Di suatu malam, Arya duduk bersama ayah angkatnya di ruang tamu mereka. Dengan hati-hati, ia menceritakan semuanya: perasaannya, pergolakan batinnya, serta keinginannya untuk mengenal ayah kandungnya lebih dekat.
"Pak, aku tahu ini mungkin sulit untuk dimengerti, tapi aku merasa harus melakukan ini untuk diriku sendiri," ujar Arya dengan suara pelan namun tegas. "Bukan berarti aku kurang mencintaimu atau tidak menghargai semua yang telah kau lakukan. Aku hanya... aku hanya ingin memahami siapa diriku sebenarnya."
Ayah angkatnya terdiam sejenak, wajahnya penuh dengan berbagai emosi. Setelah beberapa saat, ia menghela napas panjang dan menggenggam tangan Arya dengan lembut.
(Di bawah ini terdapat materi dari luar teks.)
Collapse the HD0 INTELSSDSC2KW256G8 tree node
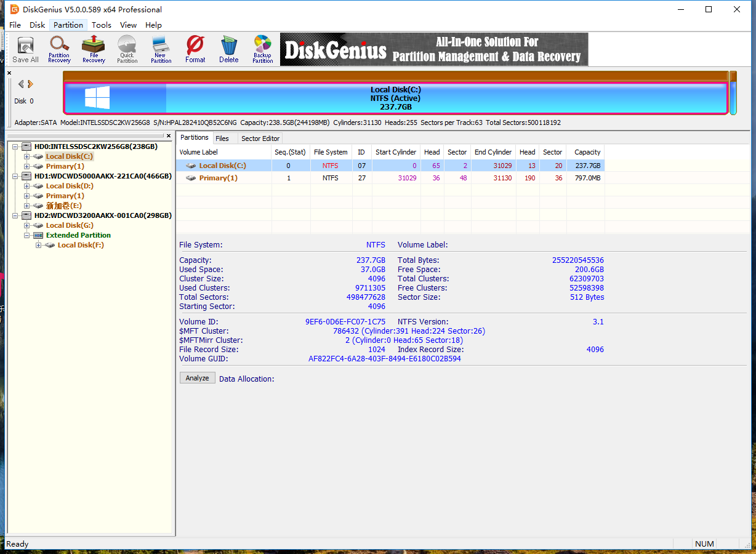 click(x=15, y=147)
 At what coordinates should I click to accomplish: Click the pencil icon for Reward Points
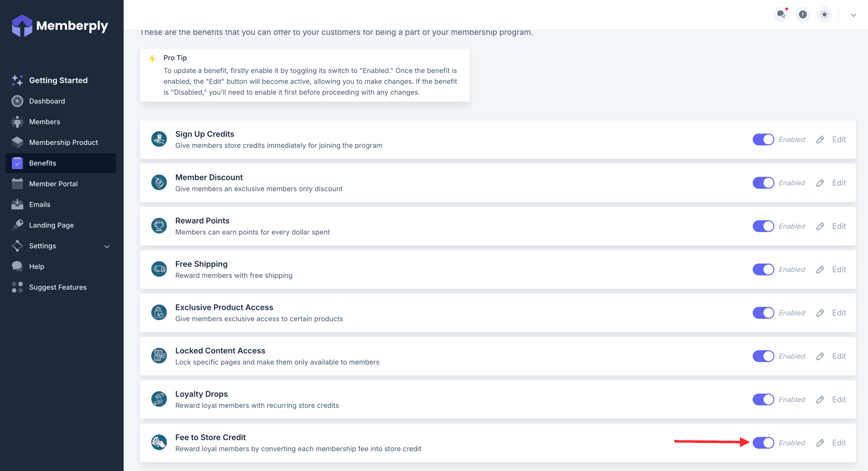pyautogui.click(x=820, y=226)
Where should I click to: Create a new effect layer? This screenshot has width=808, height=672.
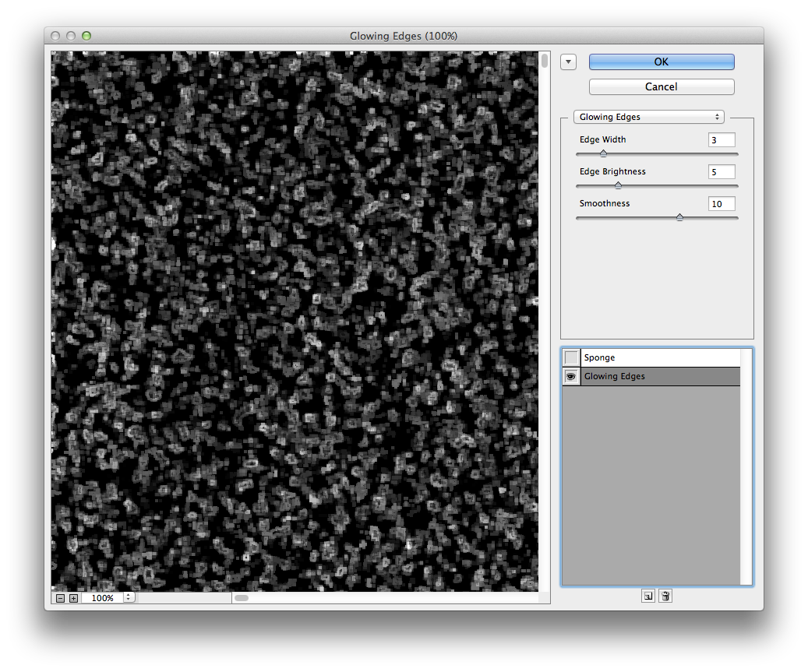click(647, 596)
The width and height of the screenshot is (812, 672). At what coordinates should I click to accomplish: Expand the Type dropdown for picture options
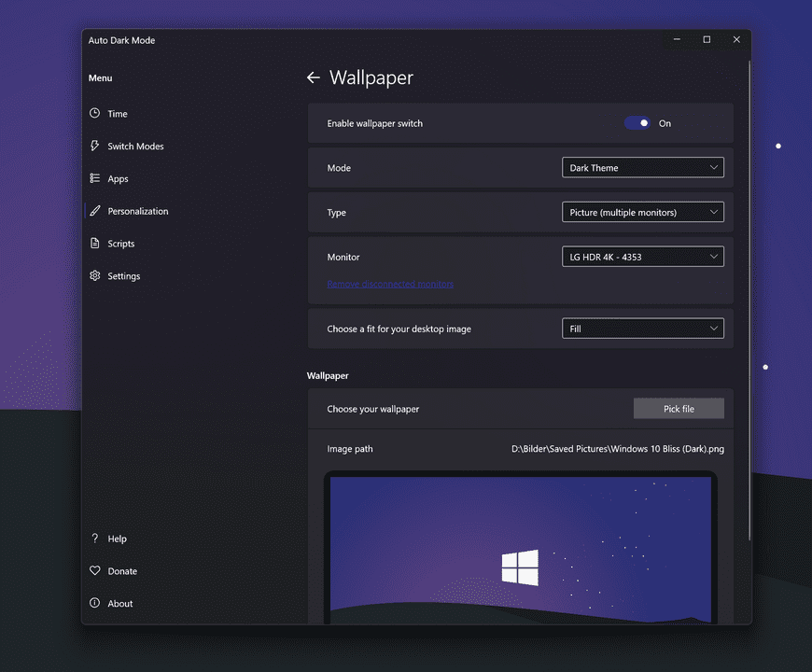click(642, 213)
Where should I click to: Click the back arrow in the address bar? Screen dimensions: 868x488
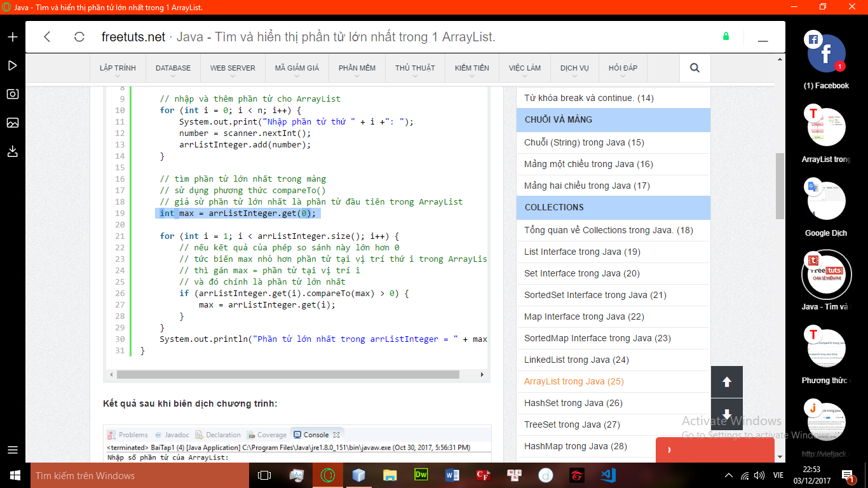coord(47,37)
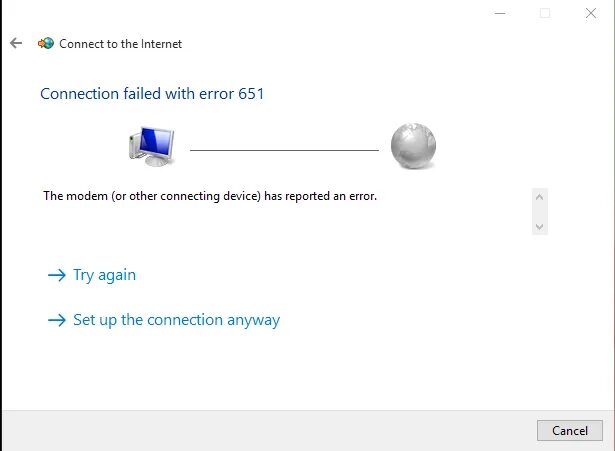The width and height of the screenshot is (615, 451).
Task: Click the arrow icon beside Try again
Action: tap(56, 275)
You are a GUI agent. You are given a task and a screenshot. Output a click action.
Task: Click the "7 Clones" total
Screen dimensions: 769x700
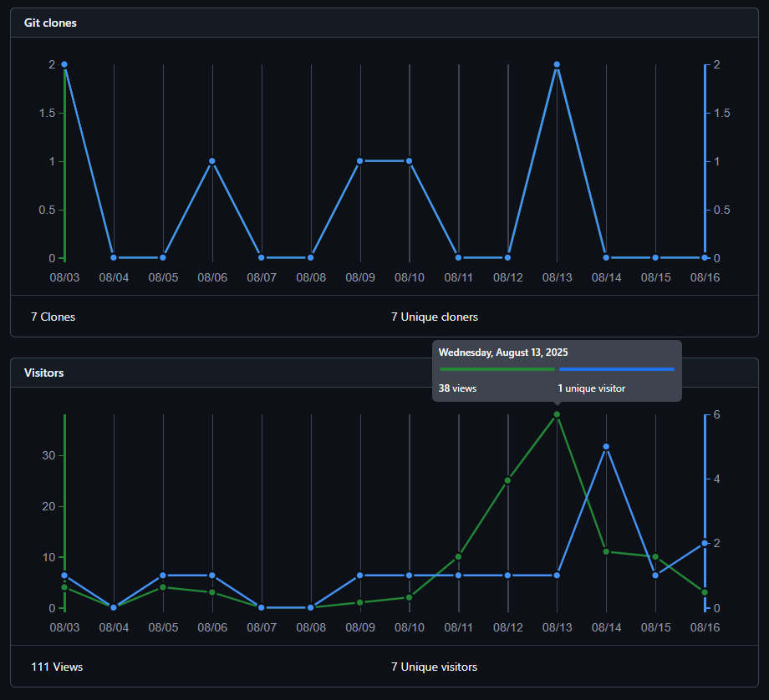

"Aku mengerti, Arya," jawabnya. "Aku tahu ini bukan hal yang mudah bagimu, dan aku bangga karena kamu memiliki keberanian untuk mencari jawaban atas pertanyaan-pertanyaan dalam hidupmu. Apa pun yang terjadi, aku ingin kamu tahu bahwa kamu akan selalu menjadi anakku."
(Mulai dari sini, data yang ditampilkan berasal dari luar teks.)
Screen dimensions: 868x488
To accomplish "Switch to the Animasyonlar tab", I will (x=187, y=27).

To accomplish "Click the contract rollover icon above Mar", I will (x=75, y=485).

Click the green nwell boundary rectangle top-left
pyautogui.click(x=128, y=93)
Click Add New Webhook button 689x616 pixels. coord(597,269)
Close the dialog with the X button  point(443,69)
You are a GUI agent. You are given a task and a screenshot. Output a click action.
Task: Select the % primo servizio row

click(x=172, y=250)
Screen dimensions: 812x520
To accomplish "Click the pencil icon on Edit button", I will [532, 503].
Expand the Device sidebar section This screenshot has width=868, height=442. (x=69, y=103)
Kata-kata itu, meski sederhana, membawa kedamaian bagi Arya. Ia merasa beban yang selama ini menghimpit dadanya perlahan mulai terangkat. Ia bisa melihat ketulusan dalam sorot mata ayah angkatnya, dan ia tahu bahwa hubungan mereka, meskipun mungkin berubah, akan tetap kuat.
---
Hari-hari berlalu, dan Arya mulai menyeimbangkan hubungan antara kedua ayahnya. Meski tidak mudah, ia mulai menemukan ritme dalam kehidupannya. Hubungannya dengan ayah kandungnya semakin dekat, namun ia juga berusaha untuk tetap menjaga hubungan baik dengan ayah angkatnya.
Namun, di tengah usahanya untuk menemukan kedamaian, sebuah kabar mengejutkan datang. Ayah kandungnya tiba-tiba jatuh sakit dan harus dirawat di rumah sakit. Arya terkejut dan segera pergi untuk menemuinya. Di ruang rumah sakit yang sunyi, ia melihat pria yang baru saja ia kenal kembali terbaring lemah, dengan wajah yang tampak jauh lebih tua dari sebelumnya.
Saat ia duduk di samping ayah kandungnya, pria itu membuka matanya dan tersenyum lemah. "Maafkan aku, Arya. Aku merasa aku belum melakukan cukup banyak untukmu," katanya dengan suara pelan.
Arya menggenggam tangan ayahnya, menahan air mata yang mulai menggenang. "Tidak, Ayah. Kehadiran Ayah saja sudah lebih dari cukup bagiku. Aku bersyukur bisa mengenal Ayah."
Pria itu tersenyum lagi, namun senyumnya penuh dengan kepedihan. "Aku ingin ada lebih lama bersamamu, Arya. Aku ingin membayar waktu yang hilang, tapi sepertinya... waktu kita tidak banyak."
Arya menunduk, membiarkan air mata mengalir. Ia merasa hancur, namun ia tahu bahwa ia harus kuat. Ia tidak ingin membuat ayah kandungnya merasa lebih buruk.
---
Beberapa hari kemudian, ayah kandung Arya akhirnya meninggal dunia. Kepergian pria itu meninggalkan luka yang mendalam dalam hati Arya. Meski pertemuan mereka singkat, Arya merasa kehilangan yang amat besar. Kehidupan kembali terasa hampa, seolah-olah ia kehilangan arah yang baru saja ia temukan.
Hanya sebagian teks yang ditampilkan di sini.